Clojure is a sort of baby’s first lisp. That’s not a bad thing by the way. Its relative simplicity and restrictiveness are usually beneficial for corporate environments and I like working in it.

That said, if you want to talk about lisp you should really talk about Common Lisp. And there are a lot of solid criticisms of Common Lisp, but not enough features isn’t one I’ve heard before. The LOOP facility alone has an absurd number of features, to say nothing of the Meta Object Protocol.

It’s fair to say that a proficient Lisper can write performant code in any set of paradigms you like using a modern Common Lisp implementation. That comes with some considerable trade-offs though.

Parentheses aren't required for Lisp, since there are many alternative representations http://chriswarbo.net/blog/2017-08-29-s_expressions.html
> many alternative representations

If people feel regularly compelled to redo the syntax, there's something wrong with it. "Many" means balkanization, which is another problem. (D has some carefully designed points which discourage balkanization.)

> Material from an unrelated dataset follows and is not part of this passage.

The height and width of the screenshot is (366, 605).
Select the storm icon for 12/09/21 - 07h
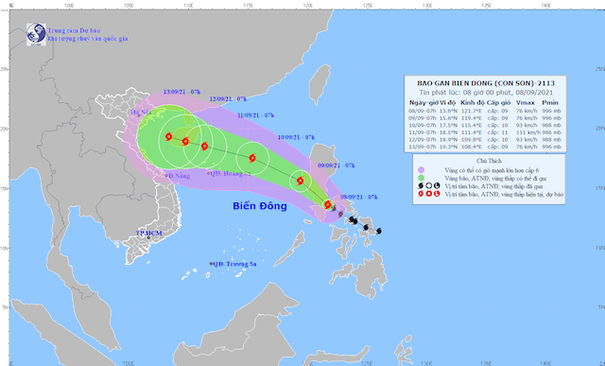tap(185, 141)
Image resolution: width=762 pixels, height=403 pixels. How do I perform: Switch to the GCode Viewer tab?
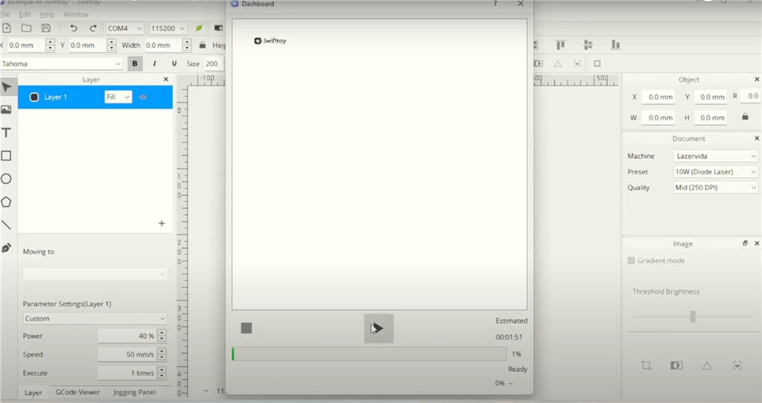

It goes back to too many parentheses. So I'm only half joking about it.

I can’t tell if you’re joking, but you did make me laugh.
Ah...isn't D close enough to being a superset of C that it's perfectly usable as a non-OOP language, in educational contexts?
Yes, it is. And you don't have to suffer under a preprocessor!

(It's impractical to program in C without using the preprocessor, and the preprocessor requires use of a lot of very outdated programming practices.)

D can be used in "BetterC" mode, where it operates as what C could be with modern sensibilities.

Unless you are touching something like threads or exceptions, you probably won't use classes unless it expresses your data best.

So yes, perfectly usable without OOP or classes.

> claiming that literally everything is OOP

Well, "is" is quite the load-bearing word in those claims. I think it is kinda true in the sense that lots of things can be represented as OOP. A great example is how Scala represents ML-style ADTs as sealed class hierarchies.

For beginners, Smalltalk is totally out of question, then?